From first line to last, copy the material below exactly.

Given information ->
——————
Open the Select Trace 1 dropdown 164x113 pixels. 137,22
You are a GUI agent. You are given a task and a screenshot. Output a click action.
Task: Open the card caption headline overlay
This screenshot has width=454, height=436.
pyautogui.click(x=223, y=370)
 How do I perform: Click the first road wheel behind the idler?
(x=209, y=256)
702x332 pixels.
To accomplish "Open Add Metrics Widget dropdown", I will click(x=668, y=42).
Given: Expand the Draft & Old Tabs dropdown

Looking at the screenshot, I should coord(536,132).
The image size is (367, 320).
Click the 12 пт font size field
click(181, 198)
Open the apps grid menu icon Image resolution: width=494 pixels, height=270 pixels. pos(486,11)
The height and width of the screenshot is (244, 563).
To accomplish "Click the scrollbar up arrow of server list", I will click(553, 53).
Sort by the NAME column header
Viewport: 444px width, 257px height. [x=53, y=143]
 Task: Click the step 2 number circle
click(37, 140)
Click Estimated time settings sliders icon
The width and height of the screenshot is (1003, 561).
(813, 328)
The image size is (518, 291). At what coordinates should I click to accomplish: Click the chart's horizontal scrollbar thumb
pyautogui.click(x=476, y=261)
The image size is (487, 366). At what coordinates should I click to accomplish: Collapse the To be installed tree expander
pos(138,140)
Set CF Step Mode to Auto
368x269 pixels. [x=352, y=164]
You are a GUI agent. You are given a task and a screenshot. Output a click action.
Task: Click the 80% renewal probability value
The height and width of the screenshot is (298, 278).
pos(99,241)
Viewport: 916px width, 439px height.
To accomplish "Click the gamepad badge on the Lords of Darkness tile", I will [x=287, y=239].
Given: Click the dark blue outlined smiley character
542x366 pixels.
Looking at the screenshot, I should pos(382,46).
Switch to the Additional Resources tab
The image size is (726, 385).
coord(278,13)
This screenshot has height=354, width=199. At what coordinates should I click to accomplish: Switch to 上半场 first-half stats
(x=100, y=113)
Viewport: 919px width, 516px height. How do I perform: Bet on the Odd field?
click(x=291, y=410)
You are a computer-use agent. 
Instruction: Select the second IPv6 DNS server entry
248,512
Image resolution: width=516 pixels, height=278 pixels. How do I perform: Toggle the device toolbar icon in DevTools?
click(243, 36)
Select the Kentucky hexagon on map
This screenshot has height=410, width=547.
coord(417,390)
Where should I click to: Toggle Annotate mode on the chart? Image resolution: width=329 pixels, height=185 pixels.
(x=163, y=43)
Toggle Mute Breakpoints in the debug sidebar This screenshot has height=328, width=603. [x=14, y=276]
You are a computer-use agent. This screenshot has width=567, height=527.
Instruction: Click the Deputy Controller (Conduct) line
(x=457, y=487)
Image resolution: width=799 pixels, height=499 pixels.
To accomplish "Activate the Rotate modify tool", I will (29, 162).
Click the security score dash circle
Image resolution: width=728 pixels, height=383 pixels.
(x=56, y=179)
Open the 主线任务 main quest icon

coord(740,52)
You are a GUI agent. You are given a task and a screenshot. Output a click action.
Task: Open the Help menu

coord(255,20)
——————
Expected output ->
Open the Select Trace 1 dropdown 164x113 pixels. 137,22
You are a GUI agent. You are given a task and a screenshot. Output a click action.
Task: Open the card caption headline overlay
This screenshot has width=454, height=436.
pyautogui.click(x=223, y=370)
 How do I perform: Click the first road wheel behind the idler?
(x=209, y=256)
702x332 pixels.
To accomplish "Open Add Metrics Widget dropdown", I will click(x=668, y=42).
Given: Expand the Draft & Old Tabs dropdown

Looking at the screenshot, I should coord(536,132).
The image size is (367, 320).
Click the 12 пт font size field
click(181, 198)
Open the apps grid menu icon Image resolution: width=494 pixels, height=270 pixels. pos(486,11)
The height and width of the screenshot is (244, 563).
To accomplish "Click the scrollbar up arrow of server list", I will click(553, 53).
Sort by the NAME column header
Viewport: 444px width, 257px height. [x=53, y=143]
 Task: Click the step 2 number circle
click(37, 140)
Click Estimated time settings sliders icon
The width and height of the screenshot is (1003, 561).
(813, 328)
The image size is (518, 291). At what coordinates should I click to accomplish: Click the chart's horizontal scrollbar thumb
pyautogui.click(x=476, y=261)
The image size is (487, 366). At what coordinates should I click to accomplish: Collapse the To be installed tree expander
pos(138,140)
Set CF Step Mode to Auto
368x269 pixels. [x=352, y=164]
You are a GUI agent. You are given a task and a screenshot. Output a click action.
Task: Click the 80% renewal probability value
The height and width of the screenshot is (298, 278).
pos(99,241)
Viewport: 916px width, 439px height.
To accomplish "Click the gamepad badge on the Lords of Darkness tile", I will [x=287, y=239].
Given: Click the dark blue outlined smiley character
542x366 pixels.
Looking at the screenshot, I should pos(382,46).
Switch to the Additional Resources tab
The image size is (726, 385).
coord(278,13)
This screenshot has height=354, width=199. At what coordinates should I click to accomplish: Switch to 上半场 first-half stats
(x=100, y=113)
Viewport: 919px width, 516px height. How do I perform: Bet on the Odd field?
click(x=291, y=410)
You are a computer-use agent. 
Instruction: Select the second IPv6 DNS server entry
248,512
Image resolution: width=516 pixels, height=278 pixels. How do I perform: Toggle the device toolbar icon in DevTools?
click(243, 36)
Select the Kentucky hexagon on map
This screenshot has height=410, width=547.
coord(417,390)
Where should I click to: Toggle Annotate mode on the chart? Image resolution: width=329 pixels, height=185 pixels.
(x=163, y=43)
Toggle Mute Breakpoints in the debug sidebar This screenshot has height=328, width=603. [x=14, y=276]
You are a computer-use agent. This screenshot has width=567, height=527.
Instruction: Click the Deputy Controller (Conduct) line
(x=457, y=487)
Image resolution: width=799 pixels, height=499 pixels.
To accomplish "Activate the Rotate modify tool", I will (29, 162).
Click the security score dash circle
Image resolution: width=728 pixels, height=383 pixels.
(x=56, y=179)
Open the 主线任务 main quest icon

coord(740,52)
You are a GUI agent. You are given a task and a screenshot. Output a click action.
Task: Open the Help menu

coord(255,20)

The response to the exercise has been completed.